To use the data parser you first need to first “upload a corpus” as a zipped file containing every single raw files forming your corpus (e.g. set of isi output files, csv files, etc). Once you have chosen your original dataset, you must select its type from the list of available formats (csv, factiva, pubmed, isi). You will be also asked whether you wish to index your dataset. If so, the process time will be longer but will allow you to perform queries and build sub-corpora (using query corpus).
Please if your data does not come from an existing platform, avoid using “Terms” and “ISITerms” as variable names.
Web of Science
Concerning ISI files downloaded from ISI Web Of Knowledge, one should first select the Web of Science database, type your query, then you can select 500 for each download (step 1), then select Full Records plus Cited References as output format (step 2), before downloading the file in Plain Text Format (step 3).
When you have finished downloading all the articles, simply zip the downloaded files and upload.
The process is even simpler with Pubmed Medline as you can download every article at once. Simply select send to file and choose xml format as output to download your corpus. Zip your file before upload.
It is also possible to import data coming from Scopus platform. Simply zip batches of data downloaded in RIS format.
Factiva exports work the same: select the first 100 articles, click on the save icon (represented as a floppy disk for the ones old enough to remember what that looks like) and then save the source file using your browser (Menu File, then Save). Iterate and save as many files as necessary until you have gathered every article. Zip your files before uploading them to the Manager. The following fields will be available to analyse textual data HeadLine (Title of the article), LeadParagraph and Text (the rest of the content).

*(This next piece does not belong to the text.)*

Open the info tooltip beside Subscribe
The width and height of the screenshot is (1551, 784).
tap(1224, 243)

Finally article_fulltext simply concatenates the three parts in a single variable.
Please verify the file is in a viable HTML format (some academic access only gives you access to a limited HTML version) but beware that the parsing does not work with an RTF export.
You are also given the possibility to create your own dataset with simple csv files. To build your own dataset, csv files should have the following structure: each column should be entitled (first line) with the field name. Each line then corresponds to one document. If some of your fields are hosting multiple items (e.g. authors), then simply separate them with 3 successive stars: ***. Tabulations with no quotes are advised as formatting options to export your csv. See this example as a typical csv file (source VDN). Eventually, don’t forget to zip your csv file(s) for upload and use the robust csv option when selecting corpus type.

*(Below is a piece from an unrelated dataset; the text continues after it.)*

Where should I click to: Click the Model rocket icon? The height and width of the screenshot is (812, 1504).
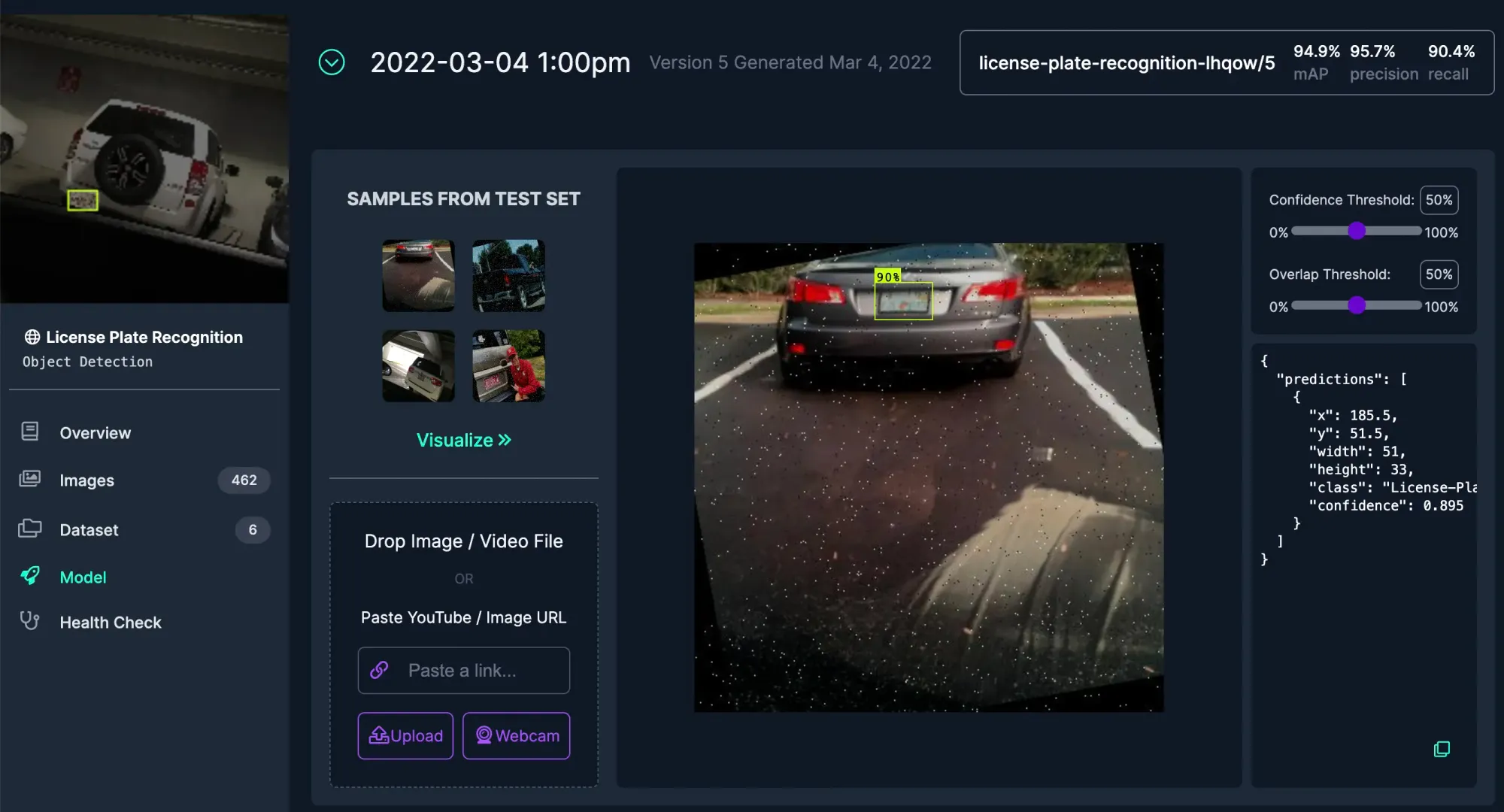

Directly upload xls files (that you should first archive in a unique zipfile) structuring your data such that each line correspond to one document. Column titles will be used as variable names. Optionally you can type the column name which include the time information (that should be formatted as integers)
text files (.txt, .docx, .pdf):
Text files should be uploaded to the manager un-merged, meaning that each document should correspond to a unique file. Two fields will be created during parsing: text and filename. It is straightforward then to use corpus_list_indexer capacities to add some more metadata (like author, date, etc.) with the filename as a pivot key.
It is also possible to import simply formatted (with no embedded dictionnary) json files. You will be asked wether there is a time entry. Either formatted as integers, either following the classic time format: Y-m-d (2001-12-23, being December 23rd 2001 for instance). If time information is completed with T-h:m:s, it will be automatically ignored. You then can choose to transforme time information into a certain number of years, months or days since January the 1st of any starting year you define.
Twitter json files:
A specific parser is provided for data collected through the Twitter search API (using tweet_mode=’extended’). You can then define a time granularity that goes from the year to the second. Only the most pertinent information from the API are conserved. Besides the original fields (like lang, user_name, or entities_hashtags) some additional fields are built: htgs, urls, usme, symbol. They simply correspond to the hashtags, urls, user mentions, and symbols present in a tweet. But a retweet, then original information about the original version are added.
Lexis Nexis files:
Lexis Nexis data should be downloaded as simple text files. Simply zip the batch of 500-records you need to start your analysis. for the moment, time information is automatically transformed into months since January 1990.
During the upload process, you will be asked to explain the nature of the data;
A database as explained above, a list of terms without other defining fields attached, or a previous downloaded CorText dataset.
If you data is a dataset, remember to also choose it’s source/format.
Once you have produced and uploaded your dataset, the next natural step is to parse it which is a script automatically launched after the upload.